(no subject)

Feb 20, 2006 13:59

Dear. God. In. Heaven!!!!!!

Yep, up 'til 4am. Doing what, you might ask?

Why . . . this.



When John awoke in the gilt-gray light of dawn, to the cries of seagulls and the rings of bicycle bells, he found himself tucked under a faded red sleeping bag, unzipped and spread over him like a blanket.

There were patches sewn on in random places: one was a stylized graphic of a grimacing skull, one a military insignia that John didn’t recognize, and one was a Canadian maple leaf. The others, he guessed, might have been names of bands that he had never heard on any of his favorite radio stations. In more than one place, worn silvery duct tape and sloppy stitches held the fabric together.

The ocean breeze was chilly, and John was glad for the protection as he yawned, sat up and began to work the cricks out of his neck.

“Well,” came a dry voice he was beginning to know well, “Sleeping Beauty awakens at last.”

John poked his head over the edge of the gondola and said sleepily, “Good morning to you, too.”

Rodney sniffed and glanced up briefly from whatever he was scribbling on a pad of paper that was balanced precariously on his knee. “It’s always good to know that people who are too stupid to come in from out of the cold have yet managed to survive the night.”

“Thanks, again, to *you*,” John responded, and tried out his most charming smile.

Rodney seemed unimpressed with the effort. “Mm, yes, of course. I’ll have that sleeping bag back now, please.”

Annoyed, John rested his folded arms on the top railing of the gondola and said as cheerfully as possible, “And I’ll have two eggs, over hard, a side of bacon, and hash browns, well done, please.”

He had the satisfaction of seeing Rodney blink twice in confusion. “*What*?”

John quickly rolled up the sleeping bag and climbed out of the Ferris wheel. “C’mon,” he offered, in the most persuasive voice he could manage. “Let’s get some breakfast. I’ll pay.”

Rodney bit his lip, even as his eyes lit, and promptly caved. “I never pass up a free meal.”

And that was how John found himself eating breakfast with Rodney McKay, learning about string theory, ice hockey, the sad state of the American political system, and just what it meant to be hypoglycemic.

John had never met anyone who was so animated in conversation. Rodney sketched equations on the paper placemats as he talked, stood to demonstrate the proper technique for a slapshot, waved his hands in the air with such enthusiasm that the waitresses were in a perpetual state of high alert, and simultaneously managed to put away enough food for at least three people.

Rodney was like a force of nature, and John was a little overwhelmed. Everyone else seemed to be, as well, because other diners in Uncle Lou’s Pancake House kept glancing at them . . . or maybe that was just because Rodney was so *loud*.

John tried to get him to quiet down a little by keeping his own voice low, but Rodney just kept yelling over the din of clattering dishes, Top 40 radio, and screaming children, “What? What? How am I supposed to hear you if you keep *whispering*?”

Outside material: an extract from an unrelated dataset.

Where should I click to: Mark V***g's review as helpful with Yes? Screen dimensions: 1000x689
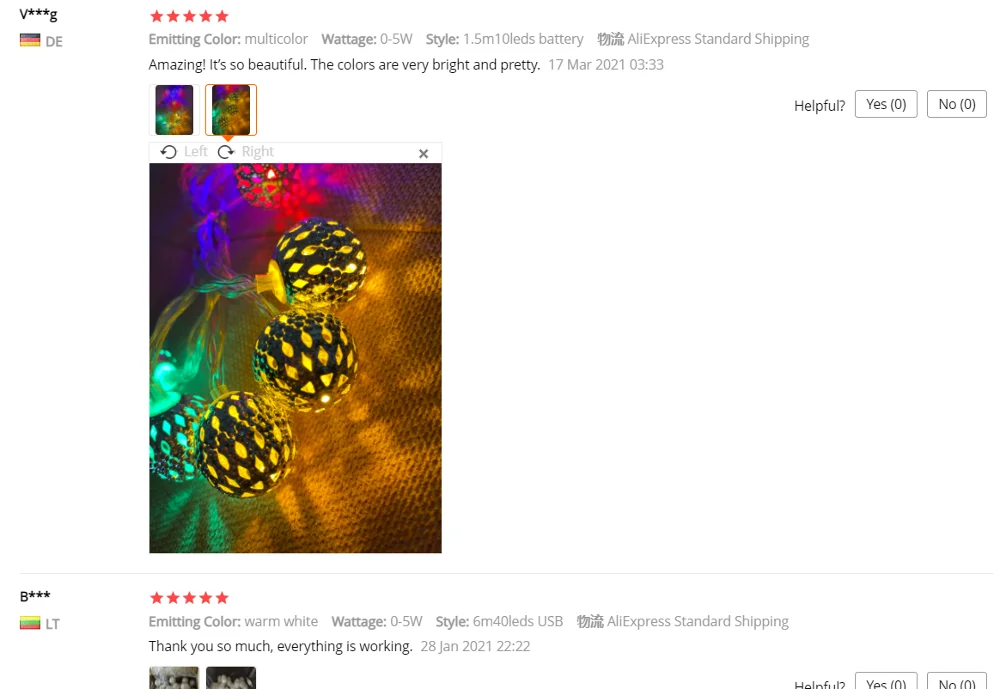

Abruptly, Rodney shoved the placemat across the table. “Come on, John, look at this. It’s so easy, my *cat* could understand it -- please tell me you’re not even more stupid than my cat, who has seizures because my sister Jeannie accidentally shot him in the head with a pellet gun five years ago, but anyway . . . tell me that you *get* this.”

John looked down helplessly at eleven by seventeen inches of demented scribbles, dotted with maple syrup and smears of ketchup, that suddenly, *amazingly*, resolved into a cohesive series of equations that made more sense than anything he’d ever seen in class.

He looked up, grinning. “I *do* get it. This is incredible!” He flipped over his own placemat, grabbed the pen from Rodney’s hand, and started writing. “And look -- you can expand this theorem from there, and that brings you to . . . .”

Rodney was bug-eyed with surprise. “How did you -- those are higher maths, you couldn’t possibly!”

John shrugged and put down the pen, a little of his glow fading. “It’s, like, nothing,” he said finally, smoothing his fingers over the neatly inked lines of his calculations. “Just, you know, fancy long division and stuff.”

The placemat was ripped from his hands and bright blue eyes were scanning the paper frantically. “No, no, this is - this is good, this is amazing, oh my God, what are you, some kind of idiot savant?”

“Hey!” John objected, feelingly.

Rodney darted him a look from under his lashes. “Oh, please,” he scoffed. “You’re *hiding* this, this mathematical ability that *has* to put you in at least the upper ten percent - quite possibly the top *one* percent - and you’re just *wasting* your talent drowning yourself here at the beach?”

“*Shore*,” John corrected automatically, a habit he’d picked up from the other guys in the last three years of hanging out with them. California had beaches . . . New Jersey had ‘the shore’.

“Whatever,” Rodney snapped, dismissing John’s comment with a wave of his hand. “God, you should be *doing* something with this ability! What is *wrong* with you?”

John grabbed for his placemat and missed. “What, like you are?” he demanded hotly. “You think you’re, like, *so* brilliant, and you’re just running a Ferris wheel and occasionally saving people?”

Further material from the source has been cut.